ANALISIS POLITICO / Por Mauricio Maronna - Por primera vez en muchos años poco se habla de candidaturas en la provincia de Santa Fe pese a que falta poco más de un año para el recambio en la Gobernación y en los principales municipios. Claro, casi nada se dice en la superficie, pero con grabador apagado peronistas, socialistas y radicales no dejan de observar el calendario. Para que aún no se haya largado el festival de postulantes existe una razón sobrada: la gestión en la provincia y en Rosario está atravesada por tormentas que no son climáticas en este caso, pero están ligadas a la ausencia de cajas abultadas.
Más allá de las declamaciones opositoras no hay caminos alternativos en sus voces. Algo que el gobierno que venga tendrá que poner sobre la mesa teniendo en cuenta que la crisis de bolsillo afecta a la clase media, el fiel de la balanza a la hora de señalar quién será el partido o frente gobernante.
Falta de inversión.
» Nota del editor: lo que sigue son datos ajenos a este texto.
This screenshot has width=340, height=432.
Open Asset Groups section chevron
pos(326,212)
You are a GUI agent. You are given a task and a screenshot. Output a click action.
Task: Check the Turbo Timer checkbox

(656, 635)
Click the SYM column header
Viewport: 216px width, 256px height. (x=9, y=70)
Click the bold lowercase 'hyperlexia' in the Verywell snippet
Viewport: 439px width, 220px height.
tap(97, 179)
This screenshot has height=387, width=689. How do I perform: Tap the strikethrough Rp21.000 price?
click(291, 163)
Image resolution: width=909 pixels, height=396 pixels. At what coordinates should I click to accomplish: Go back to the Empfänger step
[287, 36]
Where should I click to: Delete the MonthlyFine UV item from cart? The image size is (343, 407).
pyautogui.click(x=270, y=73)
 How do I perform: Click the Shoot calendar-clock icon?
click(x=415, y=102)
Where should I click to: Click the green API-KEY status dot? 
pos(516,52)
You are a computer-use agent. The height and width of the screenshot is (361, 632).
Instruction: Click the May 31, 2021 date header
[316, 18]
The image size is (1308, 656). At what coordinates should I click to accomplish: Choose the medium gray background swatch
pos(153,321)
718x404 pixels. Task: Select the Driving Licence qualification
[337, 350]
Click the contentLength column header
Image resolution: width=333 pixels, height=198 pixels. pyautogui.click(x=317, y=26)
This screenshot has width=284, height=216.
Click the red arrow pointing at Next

Ejemplos claros y contundentes de falta de inversión y del estado calamitoso de las empresas provinciales tiene que ver con lo que encuentran los operarios a la hora de la reparación. En pleno centro de Rosario cuando las cuadrillas de la EPE se sumergen en las profundidades se encuentran con cables del año 1934. No es un dato ficcionado, ocurrió por ejemplo en calle Laprida entre Rioja y San Luis, apenas uno de los tantísimos ejemplos.
El laberinto. Para la Empresa Provincial de la Energía como para Aguas Santafesinas no hay salida del laberinto que no tenga que ver con los aumentos de las tarifas. Pero la fórmula ya ha estragado los bolsillos y la paciencia de los habitantes de la bota. Es aquí donde faltan respuestas: el peronismo critica con razón pero no logra indicar cómo debe ser la salida.
De acuerdo al cuadro de situación es posible que en el 2011 la sociedad busque mayor capacidad de gerenciar aunque manteniendo las características personales que eligió para gobernar la provincia, la ciudad y a la hora de designar al senador nacional. Austeridad y honestidad pero con un plus de capacidad de gestión.
El final de la historia se puede vislumbrar. El socialismo atacando al PJ por no dejarlo gobernar; el peronismo mostrando los sucesivos tarifazos y los radicales tratando de ampliar el desfiladero que los encorseta a la hora de pugnar por la sucesión. La UCR es oficialismo en Santa Fe.
Algo no muy distinto sucederá en Rosario donde, sin embargo, el margen de maniobra del PS es mayor. Pese a la caída en la gestión, tantos años al frente de la Municipalidad le puede permitir, con poco, retener el poder frente a un PJ esquilmado por la interna entre reutemistas, rossistas y otras istas.
Nombres e interrogantes. Los nombres de Jorge Obeid, Miguel Lifschitz, Mario Barletta, Rubén Giustiniani, Omar Perotti pican en punta de cara al 2011. Sorprende la ausencia de nuevas figuras en Santa Fe.
Para Rosario el menú no es tan amplio por el momento: Diego Giuliano y María Eugenia Bielsa por el PJ. En este vector político el no ser oficialismo permite la ampliación de las expectativas y de los nombres, diferente a lo que alumbrará el PS atado a la gestión local y provincial. La postulación de Horacio Ghirardi, por ejemplo, dependerá de lo que suceda en materia de seguridad.
Por las dudas, el partido tiene sus propios nombres y apellidos. Miguel Zamarini es uno. En el radicalismo, Jorge Boasso conserva las intenciones y muestra los votos propios que logró en los últimos comicios.
La estampida. Pero, por una vez, la realidad condiciona la estampida. Con dos circunstancias que podrían mover todo el tablero. Si Carlos Reutemann es candidato a presidente tendrá la opción de designar hasta el último candidato a concejal de la ciudad más recóndita.
Si Binner juega nacionalmente podría condicionar al radicalismo para que el probable sucesor salga de las filas de su partido.
La política, más temprano que tarde, comenzará a dar señales de vida en toda la provincia de Santa Fe.